The question, really, is how effective those road maps are. Any good plan goes beyond concrete goals to include possession of necessary information grounded in experience and real world circumstances. And, at present, the issue for the Philippines (and study after study confirms this) has to do with competitiveness. Because no matter how many trading partners we have or trade agreements signed, the same would still not matter when brought alongside demands of competitiveness.

A significant area of our competitiveness issues goes beyond that of red tape (though indeed a huge problem) and corruption (which still needs to be actually addressed). Equally as important are management practices and productivity. When one looks at the world competitiveness surveys, these are the usually overlooked areas where the Philippines lags behind its competitors.
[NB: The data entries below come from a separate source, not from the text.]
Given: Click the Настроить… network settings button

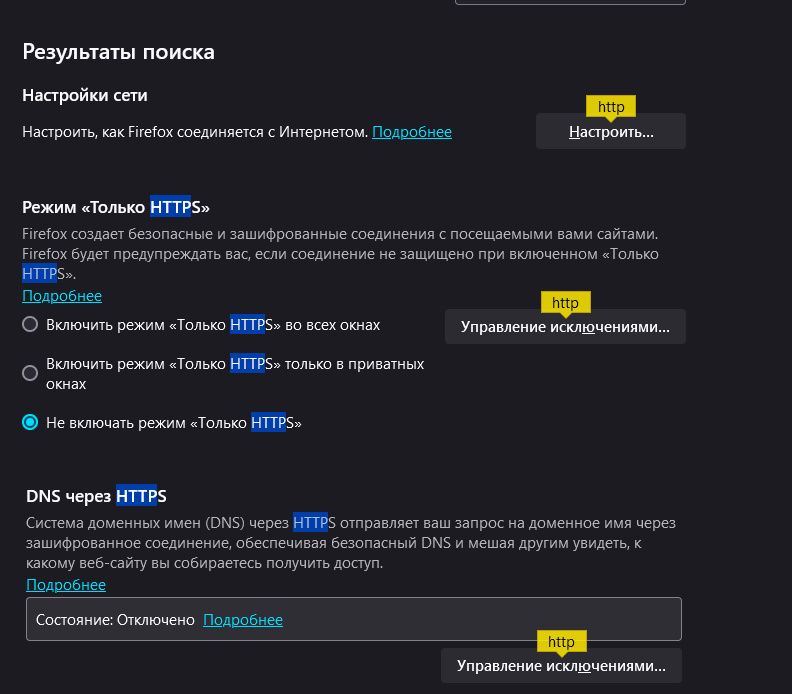Looking at the screenshot, I should (610, 132).
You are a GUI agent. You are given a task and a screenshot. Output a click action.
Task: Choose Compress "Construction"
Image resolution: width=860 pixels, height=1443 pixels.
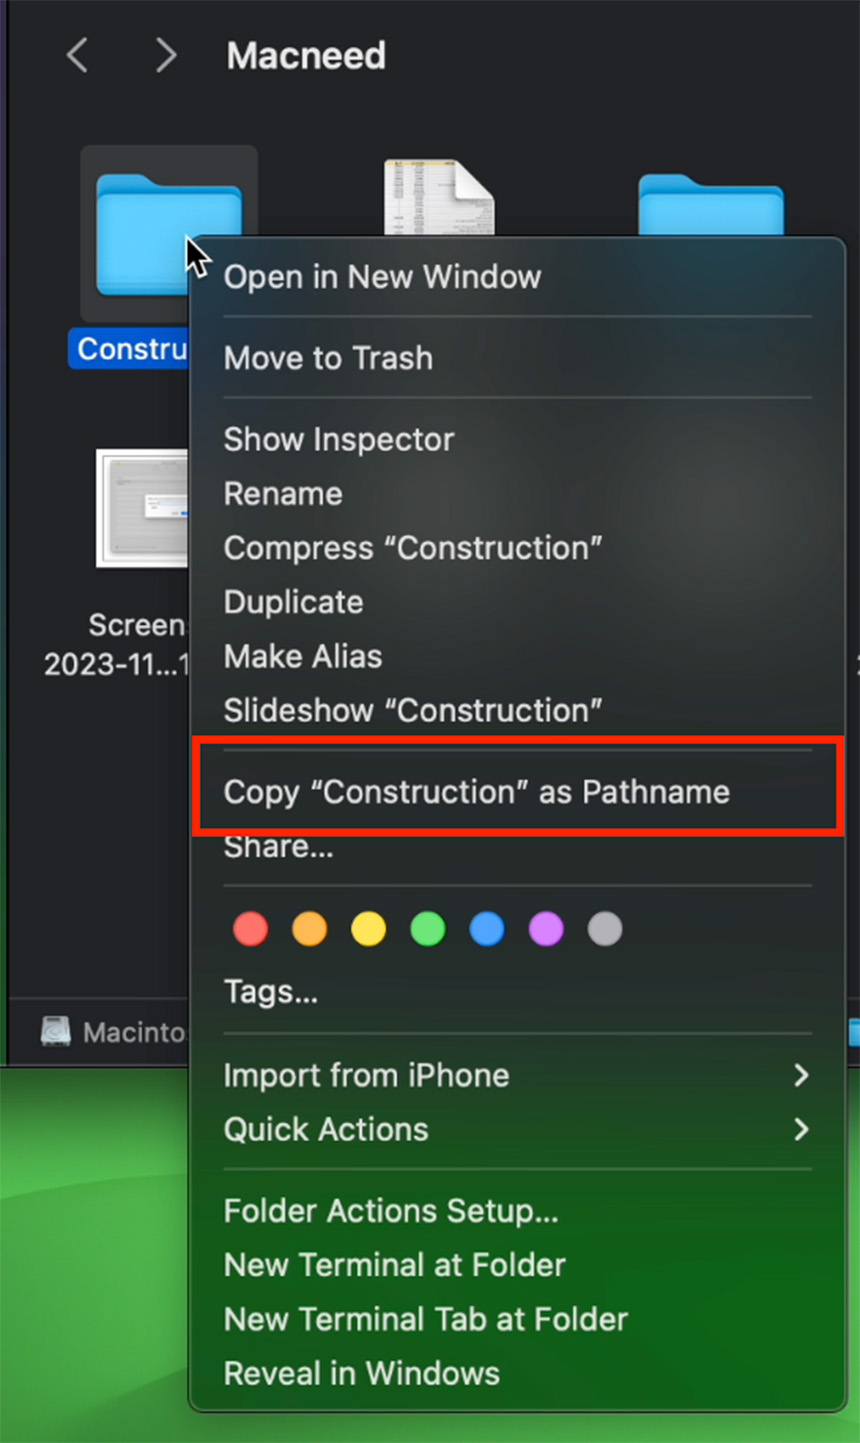click(517, 548)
This is a real issue, with quite actual, quantitative consequences.

Unfortunately, it has to be said as well, our response to international trade seems to be stuck in the 1990s. We fail to realize, as William H. Overholt (“It’s time to update our thinking on trade”) ably pointed out, that the “GATT and the WTO were devised for a simpler era, when it was possible to think about world trade in the way Ricardo taught -- namely that a good is produced in one country and consumed also in a single country. That two-country model worked relatively well until about 1978, when China started opening its economy by establishing special economic zones across the border from Hong Kong. By the last decade of the 20th century, production had become a complex global process. The logic of increasing efficiency by reducing trade barriers remained completely valid, but policy adaptation of that logic to a new era has faltered.”
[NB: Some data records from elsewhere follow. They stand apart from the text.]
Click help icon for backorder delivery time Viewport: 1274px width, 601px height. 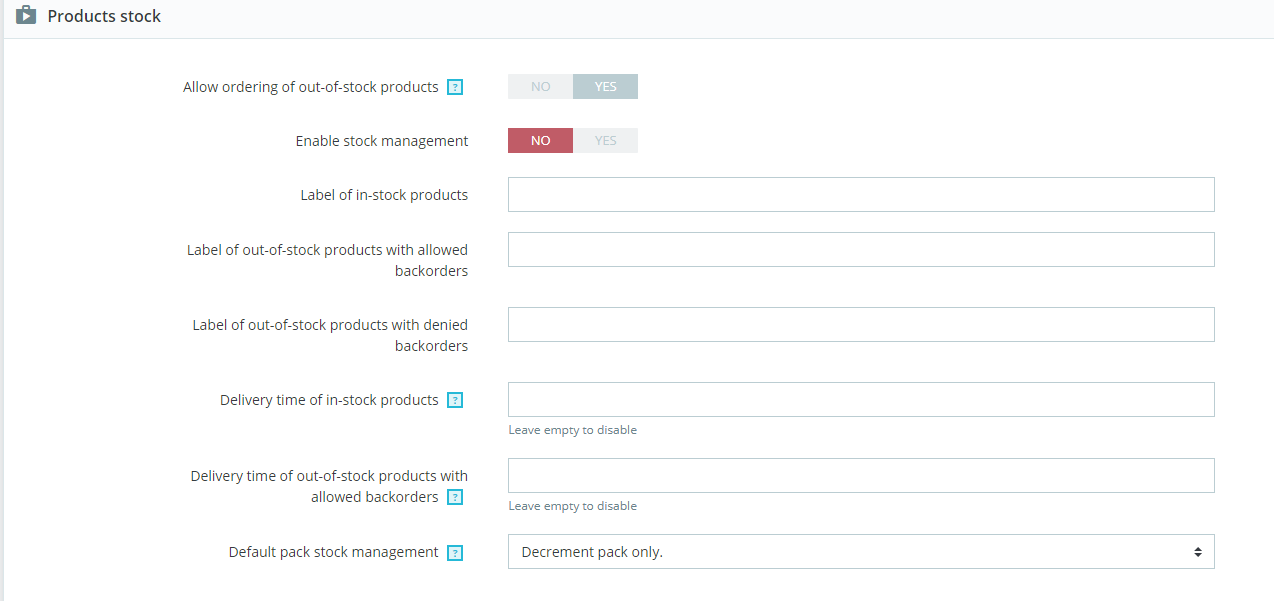coord(455,497)
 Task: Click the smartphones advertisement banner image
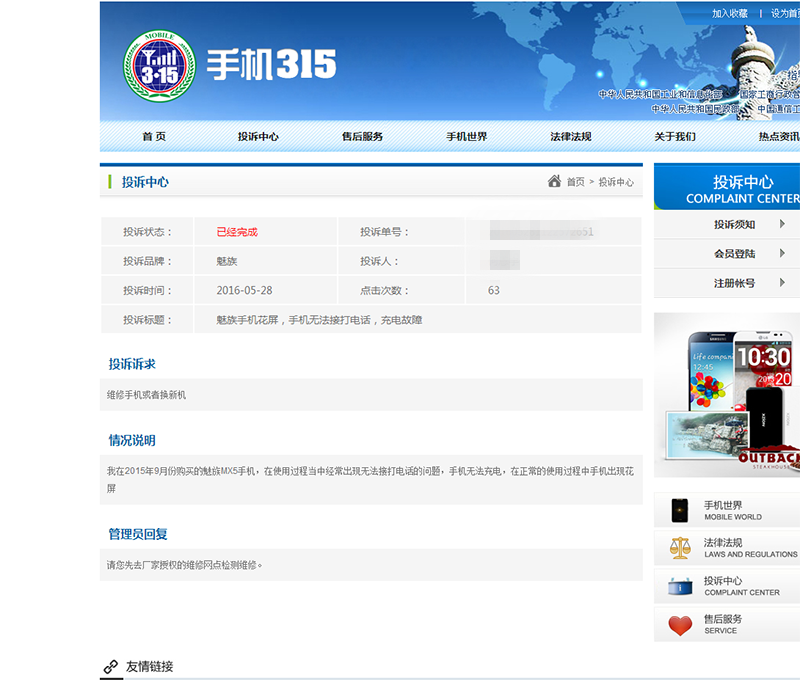pos(727,395)
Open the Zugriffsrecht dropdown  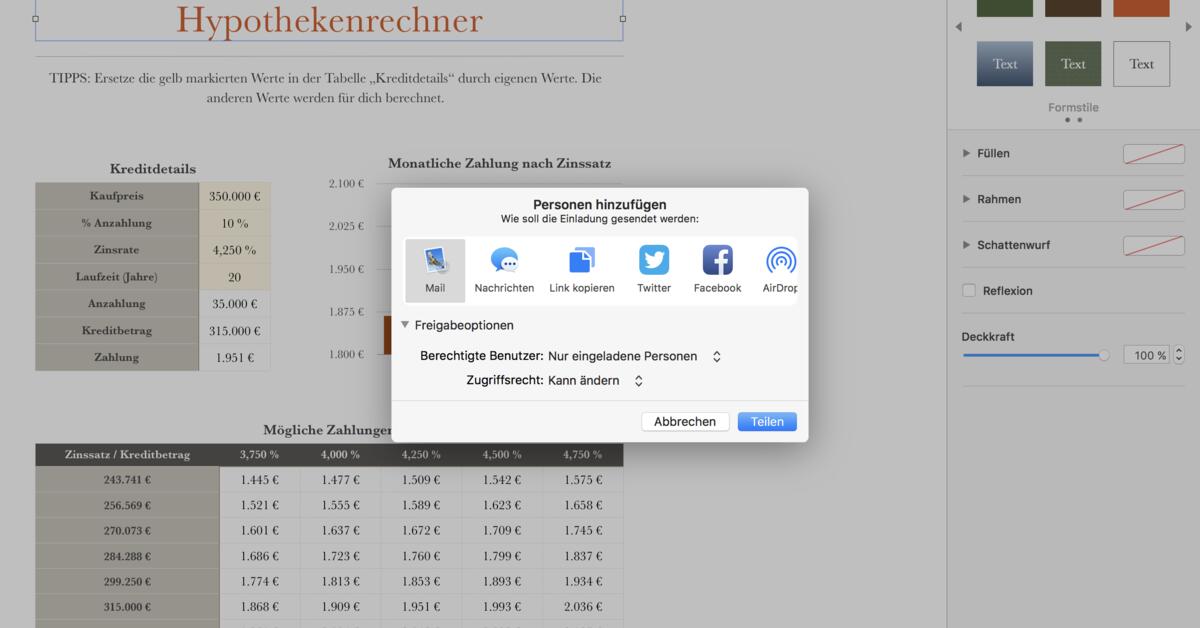[x=638, y=379]
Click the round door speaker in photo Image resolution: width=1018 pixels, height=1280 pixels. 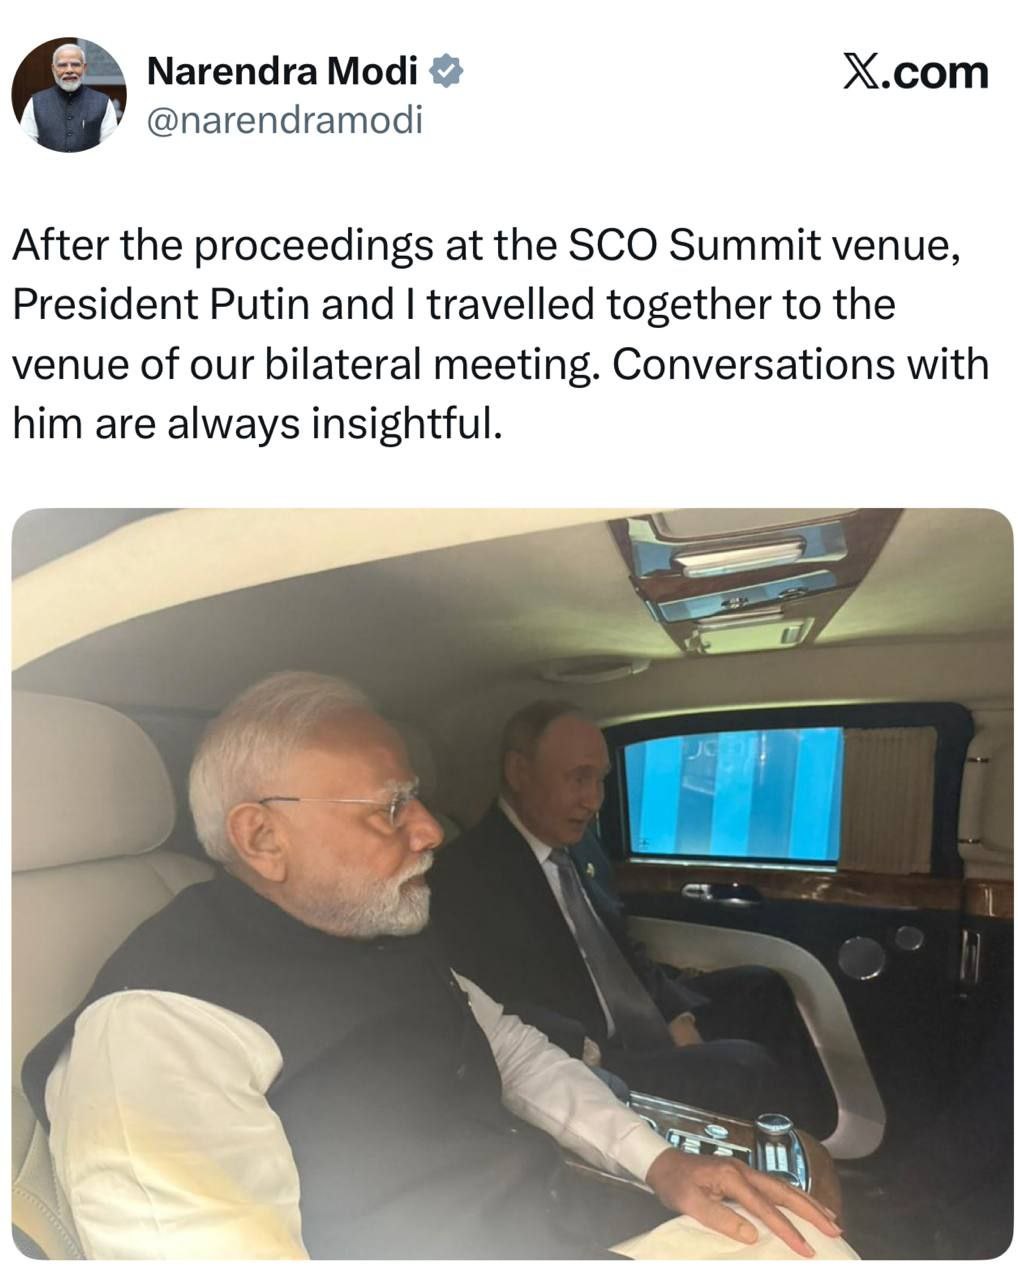[x=860, y=957]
This inability to recognize how trade evolved also feeds our continuing incapacity to measure it properly. An idea of this can be taken from Stephen Grenville (“Are we measuring international trade correctly?”): “Perhaps the most fundamental change in international trade in recent decades has been the development of multinational ‘supply chains.’ The production process has been ‘unbundled,’ with different stages of production taking place in different countries. An iPad is assembled in China, but only $10 of the total production costs takes place in China; most of the total cost comes from inputs made in other countries, including the intellectual property and design input from Apple in California. In conventional trade statistics, exports are counted in gross terms, so the cost of the assembled iPad (including those elements imported into China) is counted in China’s export figures.”
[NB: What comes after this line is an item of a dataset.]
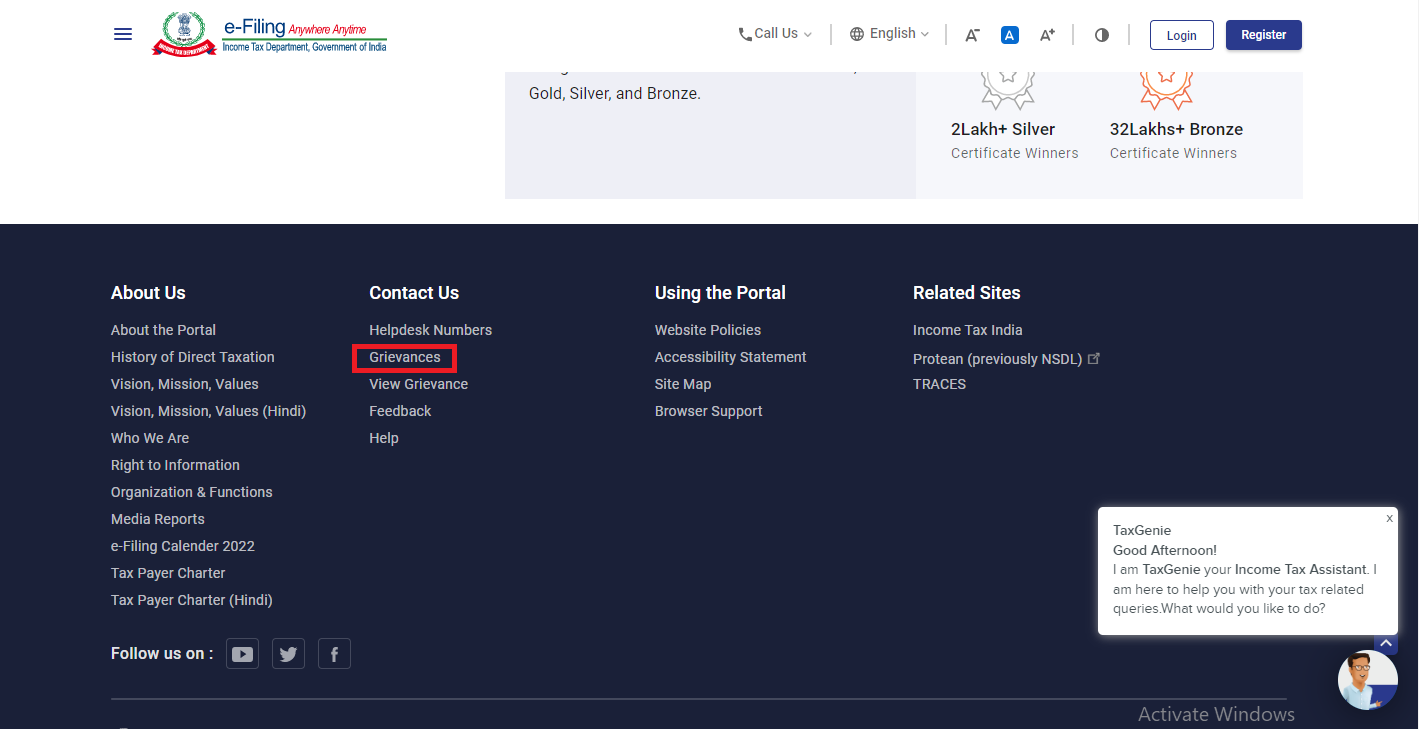The width and height of the screenshot is (1419, 729).
Task: Open the Grievances link
Action: 405,357
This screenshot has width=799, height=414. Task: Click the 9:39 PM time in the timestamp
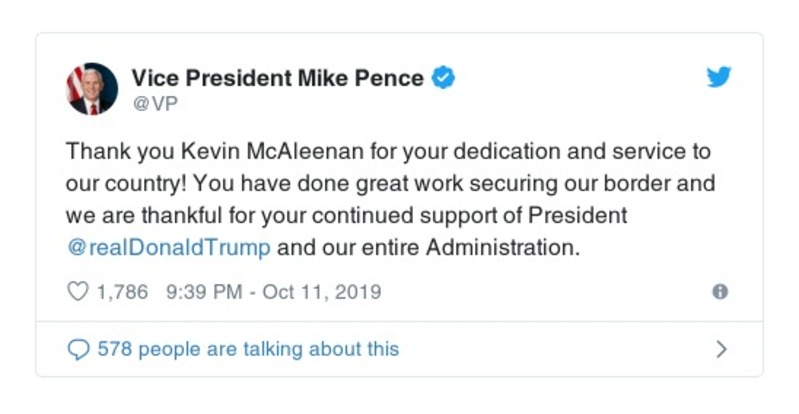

Essentially, what he suggests is to examine “value-add” statistics, which provides a perspective on the value of services. Admittedly, “value-add statistics don’t replace the conventional gross statistics, which are available more quickly and don’t rely on so many assumptions. Nor are they the last word in the ongoing process of refining statics to reflect a changing world. But they provide a valuable alternative perspective, sometimes with policy implications. At the very least, they are a reminder of the complexity of international trade.”

And these complexities increase exponentially with free trade agreements (FTAs). And I have long bemoaned our inability to take advantage of the FTAs we joined. Studies have shown (and confirmed) that Philippine use of the FTAs, particularly that of the 1992 Asean Free Trade Area, have consistently lingered in the region of 20-25%.

Of course, trade officials keep underscoring initiatives to increase awareness of the said preferential trade provisions available to our businessmen. But, frankly, I’ve been dealing in international trade for more than a decade now and I know that it would definitely take more than seminars or workshops to address this perpetual utilization issue. And our products’ competitiveness is still paramount: even assuming that markets are indeed opened, that does not necessarily mean that the consumers in those markets will buy our products or services. The Japan-Philippines Economic Partnership Agreement is a good example of this.

Overall, there has to be a greater degree of calculation relative to our trade policy. This is all the more compounded by our lack of governmental resources and the obsessive insistence that our trade policy research and negotiations work be kept within a small pool of bureaucrats.

And while ideally, multilateralism remains the best avenue for the Philippines, nevertheless, I encourage waking up to reality. The options open to us -- multilateral, regional, bilateral -- all require a tight balancing of priorities and a refusal to think in dichotomies.

But ultimately, it requires from our leadership a keen concrete sense of what the Philippines’ place in the world is.